There needs to be a pretty major restructuring. Right now all of the data consistent and iterated stuff is included directly in sample.py. That module is for defining the basic data structures of sample_set and discretization. The methods of defining distributions on these objects should be here. However, right now all of the data-consistent and iterated algorithms are part of the discretization object here. These should be in their own modules in the calculateP directory and take discretization objects as inputs. That is what we have done with the other methods. sample.py is way too hard to deal with in this form, and it is not how it is intended to be used. This restructuring will also have a big effect on the tests as well.

I do understand what you're saying, and I made the decision to include solution methods here purposefully. Especially when it came to evaluating the updated density, this architecture dramatically simplifies things. This makes iteration and defining observed densities part of the attributes that belong to the discretization object, rather than having a separate method act on them and adding attributes to the class. When I sketched out how it could possibly work through calculateP, it was far less flexible. It's been a while since I made those design decisions, I'll admit... but I definitely struggled through them before going this route. It was my second go at it, afterall. I more/less completely refactored consistentbayes in making these changes, and that repo did actually segment out the solver into a separate module much like you're proposing. Do you really think it's that abysmal a change?

I think including everything in the discretization object in sample.py kind of goes against the object-oriented framework that we are using. Why not use the "old" discretization be a base class that all of this new stuff inherits from. So, I'm not saying you have to put everything in functions that act on a discretization object, but in the very least most of this could go in another file that builds upon the discretization base class defined here.

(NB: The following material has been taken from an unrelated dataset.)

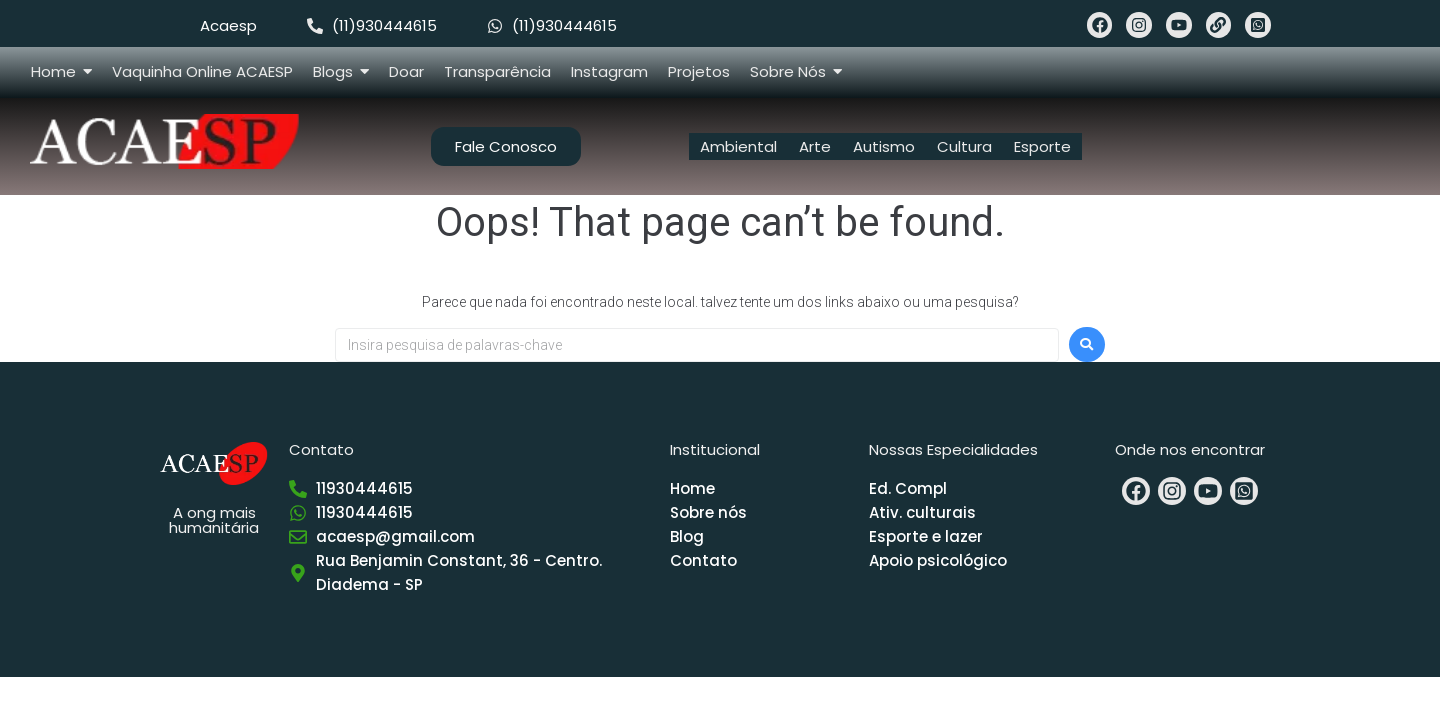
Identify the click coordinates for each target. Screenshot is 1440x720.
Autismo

Right now, opening up the sample.py file is incredibly daunting. There's simply too much in this file.

that's a good point. Are you thinking that I can keep the distributions attribute of the sample_set class, but move most of the diff into a separate module? That seems reasonable. Is the idea that all I would have to do is swap my import statements in any new examples... like import bet.sample as samp to import bet.directsample as samp?

Yes. Something like that sounds great.

mathematicalmichael commented 4 years ago

closing since most of this is implemented in #382 , will build on top of that when it's merged to re-add functionality.